This transparency of publishing activities on the Internet is something new. We are also just beginning to understand the engines which drive the dynamic growth of this publishing platform. We are forced to re-think and re-examine our ideas about fair use and other matters which are central to these ill conceived treaties.

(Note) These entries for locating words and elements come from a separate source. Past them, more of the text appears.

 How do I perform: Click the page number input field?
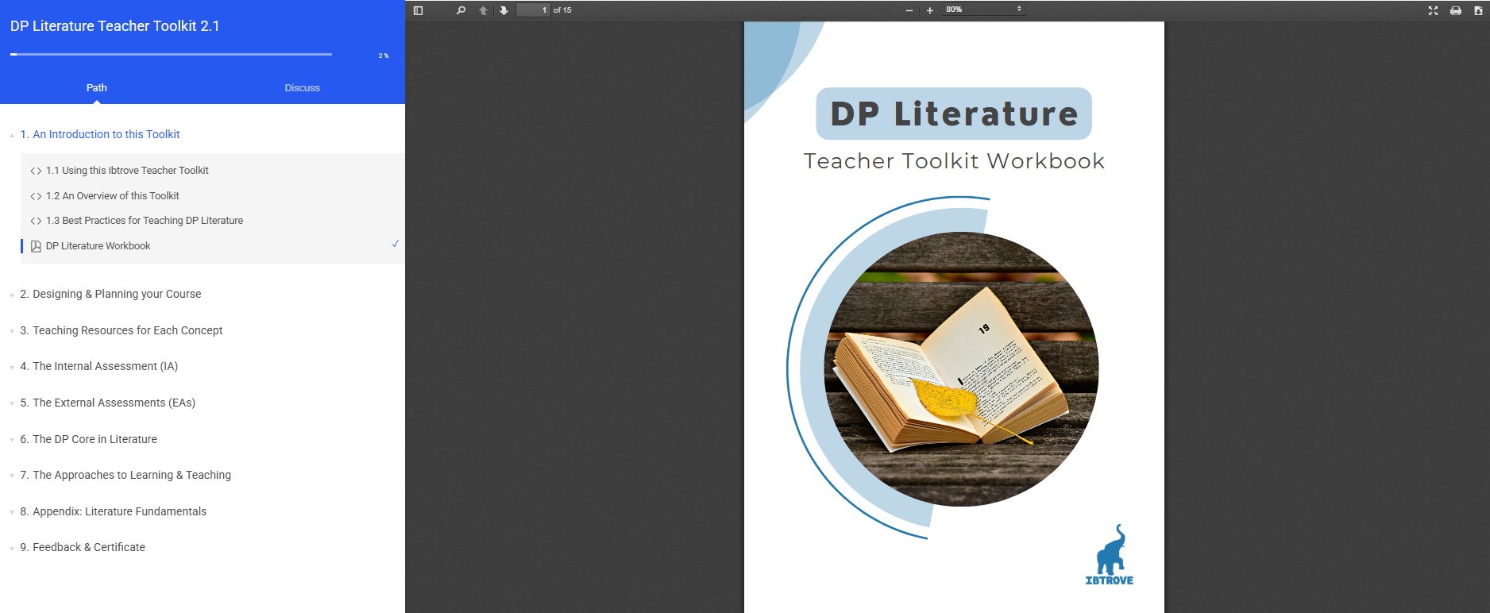pyautogui.click(x=533, y=10)
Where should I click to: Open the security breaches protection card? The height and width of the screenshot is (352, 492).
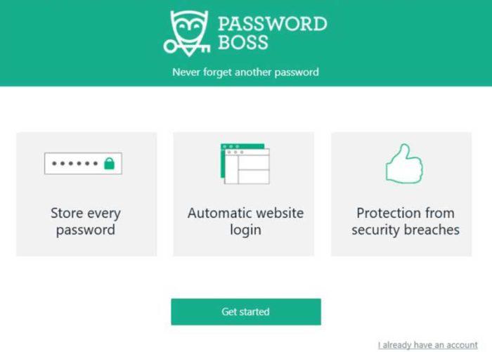pos(401,194)
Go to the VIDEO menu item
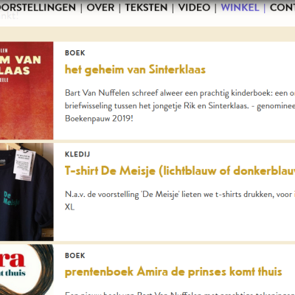The height and width of the screenshot is (295, 295). click(194, 7)
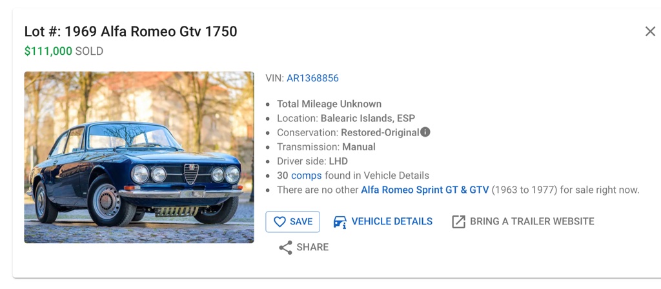Open the comps link
This screenshot has height=289, width=661.
pos(306,175)
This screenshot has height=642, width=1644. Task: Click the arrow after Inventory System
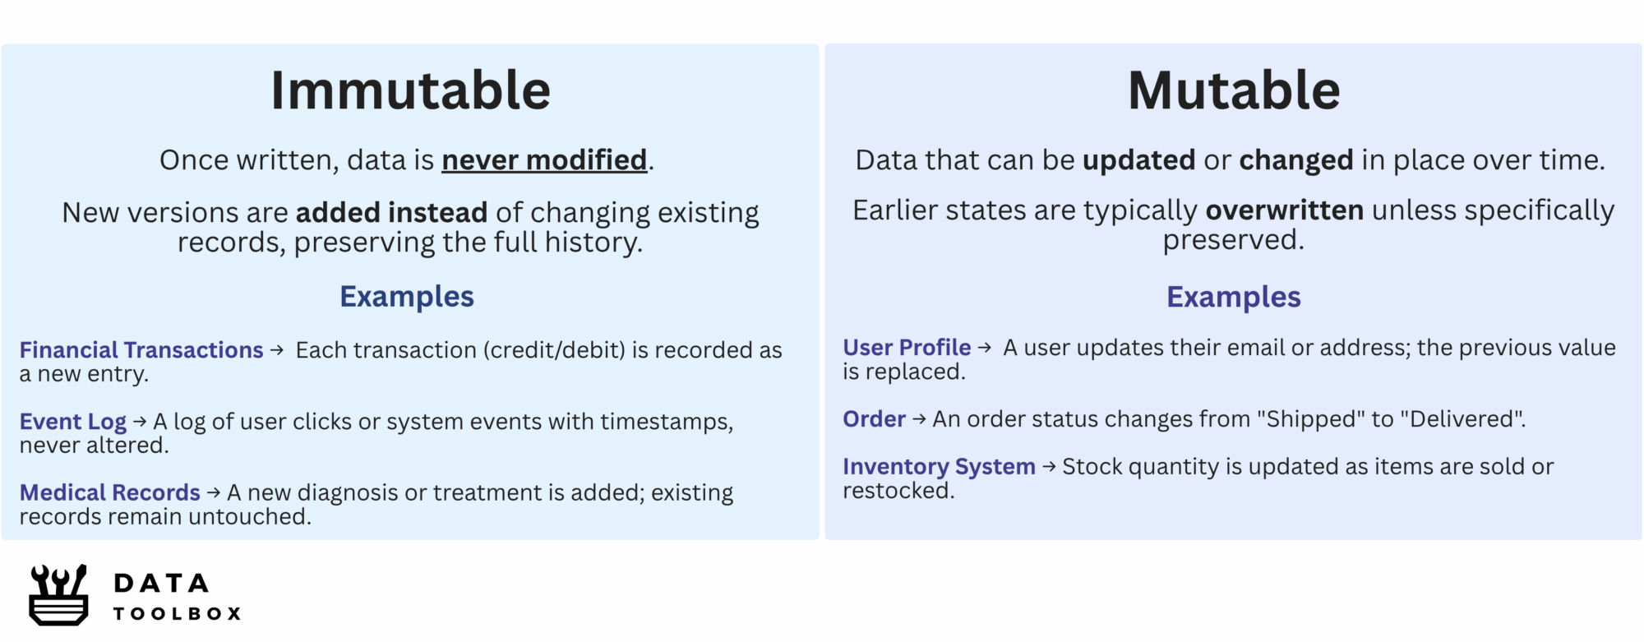(x=1049, y=467)
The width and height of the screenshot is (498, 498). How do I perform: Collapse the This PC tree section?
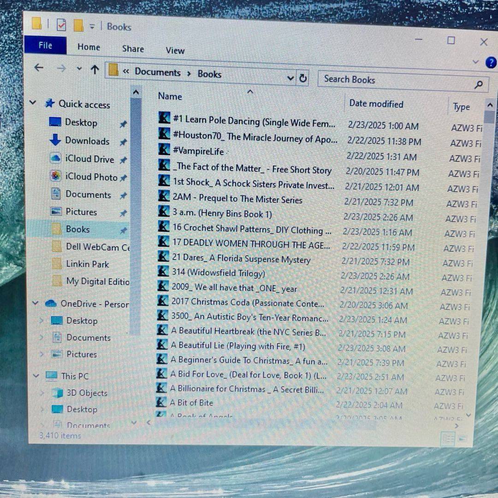(36, 376)
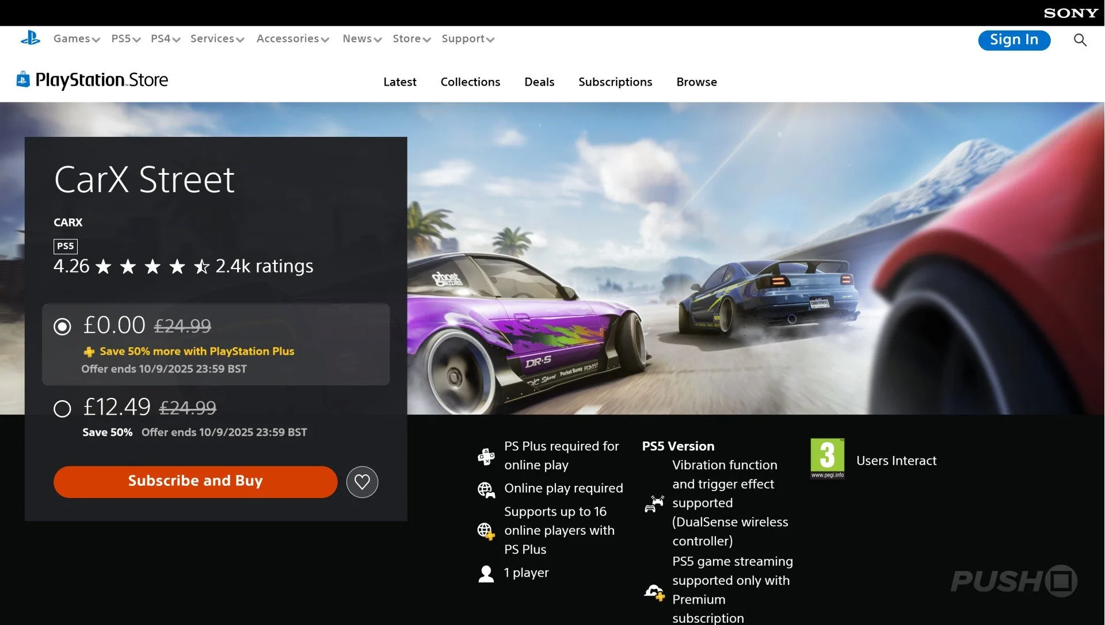
Task: Click the PlayStation Store bag logo
Action: pos(23,79)
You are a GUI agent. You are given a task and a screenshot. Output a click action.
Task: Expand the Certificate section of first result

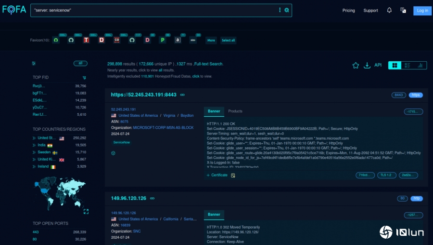[x=217, y=175]
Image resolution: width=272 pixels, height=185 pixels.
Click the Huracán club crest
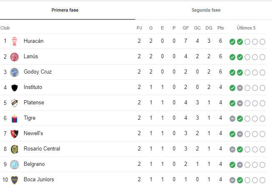[x=15, y=41]
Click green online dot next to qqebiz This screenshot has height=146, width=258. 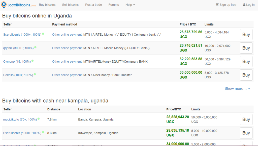(35, 47)
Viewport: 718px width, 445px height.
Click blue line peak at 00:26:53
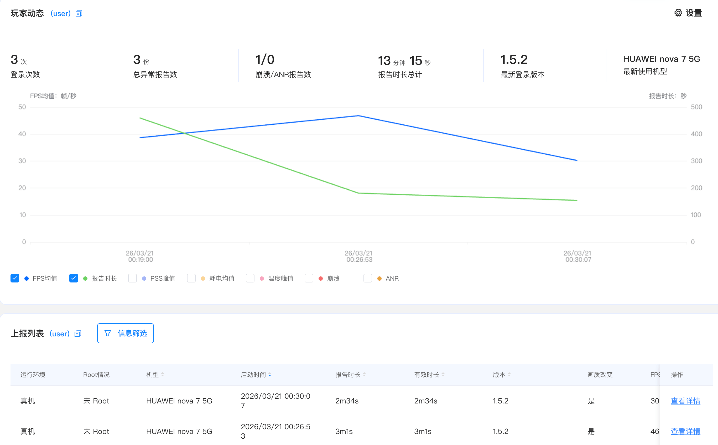pos(358,116)
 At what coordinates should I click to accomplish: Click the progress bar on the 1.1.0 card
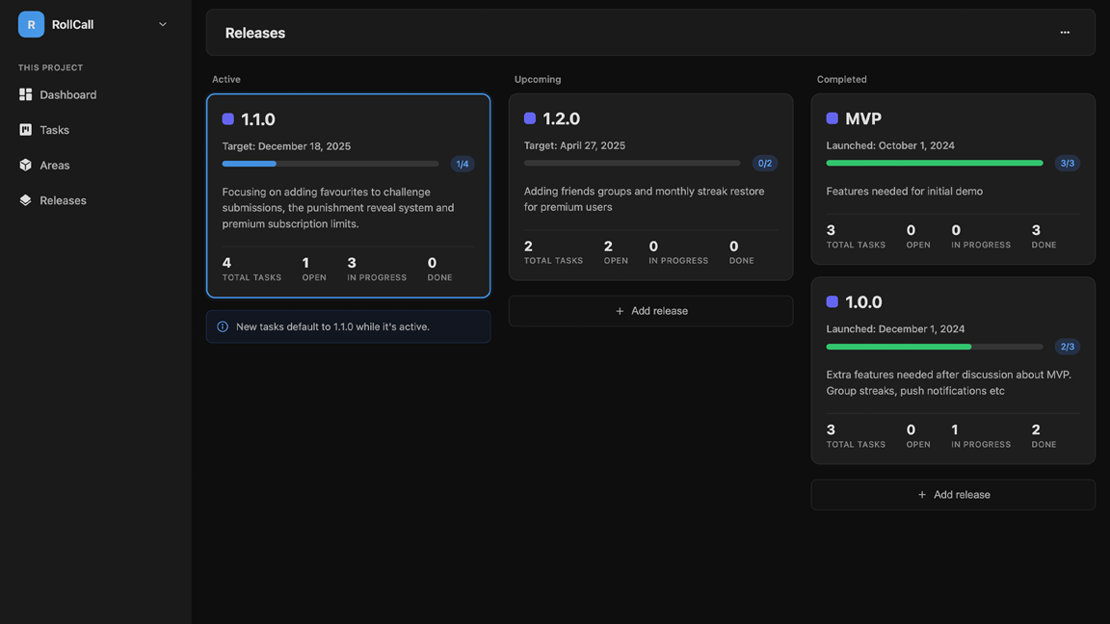(x=332, y=163)
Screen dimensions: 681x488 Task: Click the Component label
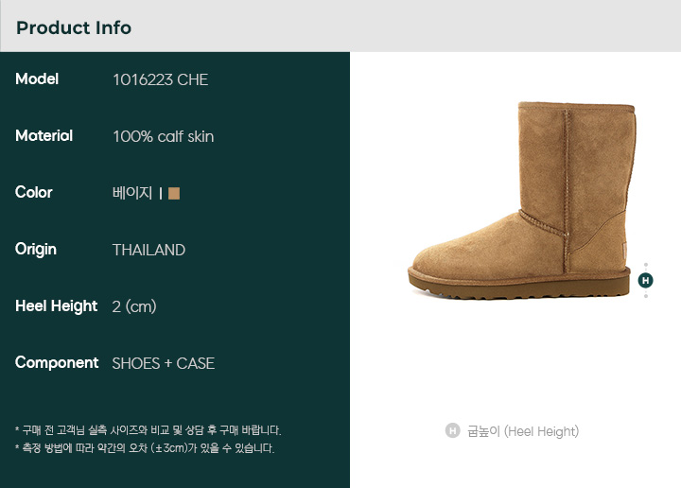click(57, 363)
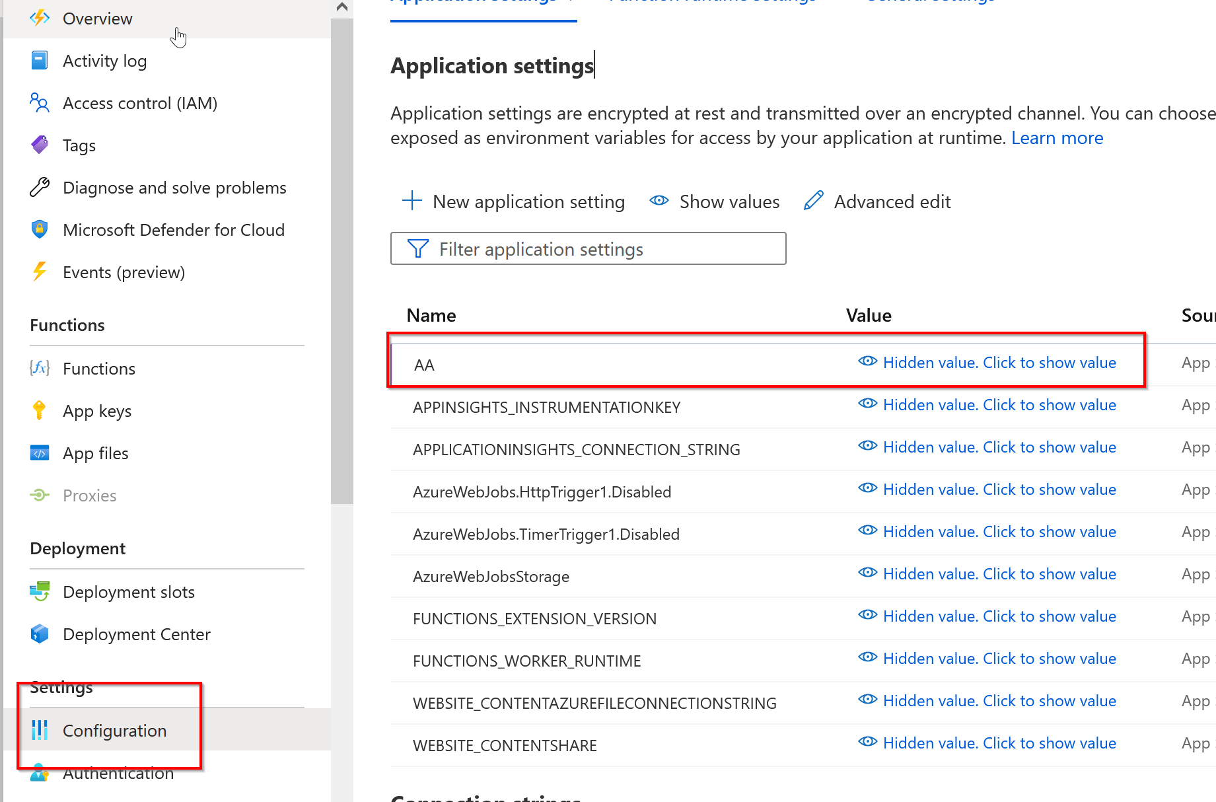The image size is (1216, 802).
Task: Select the App keys key icon
Action: pyautogui.click(x=40, y=411)
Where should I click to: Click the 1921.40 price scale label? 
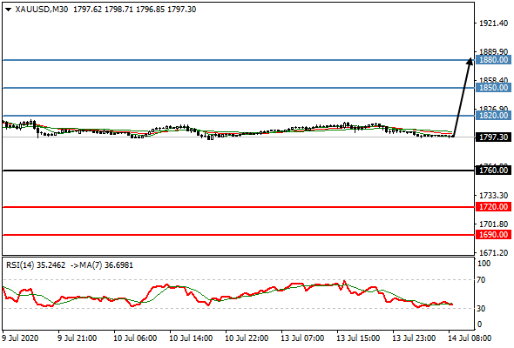click(494, 23)
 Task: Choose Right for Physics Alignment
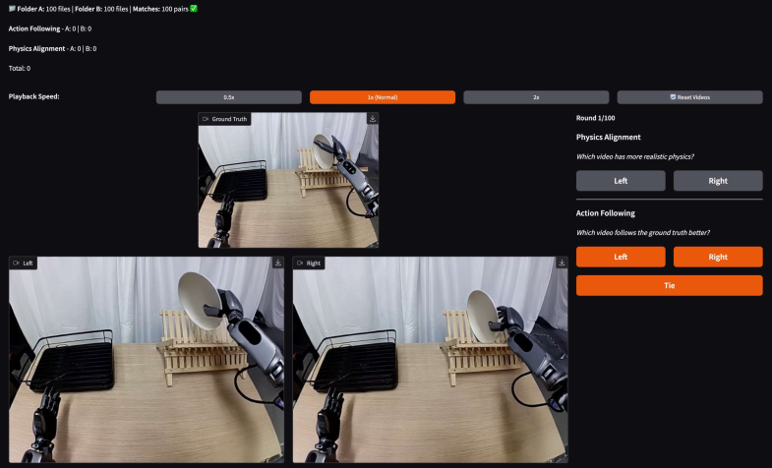click(718, 181)
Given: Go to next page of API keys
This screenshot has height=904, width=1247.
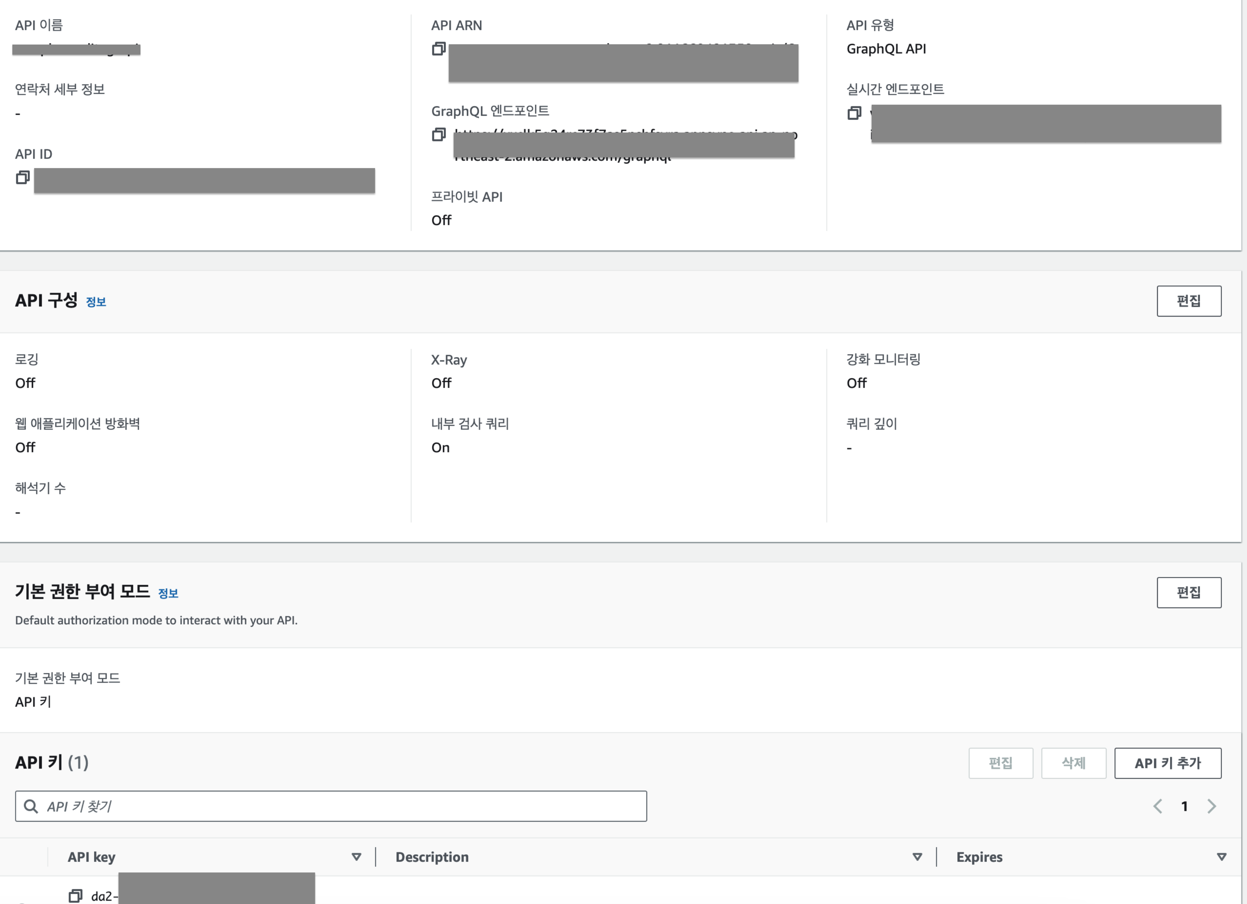Looking at the screenshot, I should pyautogui.click(x=1211, y=806).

Finally, there is great opposition to the treaties by the persons who should matter the most - the persons who use the Internet, and who are alarmed to the prospects for increased surveillance and stifling regulation of new technologies. As delegates you should look beyond the multitude of lobbyists who have shaped this treaty, and consider the public. We urge you to conclude this Diplomatic Conference without taking action on any of the treaties.


Signed by:

Union for the Public Domain, Computer Professionals for Social Responsibility, Consumer Project on Technology, Net Action, Citizen Advocacy Center, AIDS Education Global Information System, Visual Resources Association, Utility Consumers Action Network, Alliance for Public Technology, Departamento de Informatica - UFPE, GovAccess

Footnote

[1] PSINet, America Online, Bell Atlantic, BellSouth, Compuserve, MCI, MFS Communications, Netcom On-line Communications, NYNEX, Prodigy, UUNET.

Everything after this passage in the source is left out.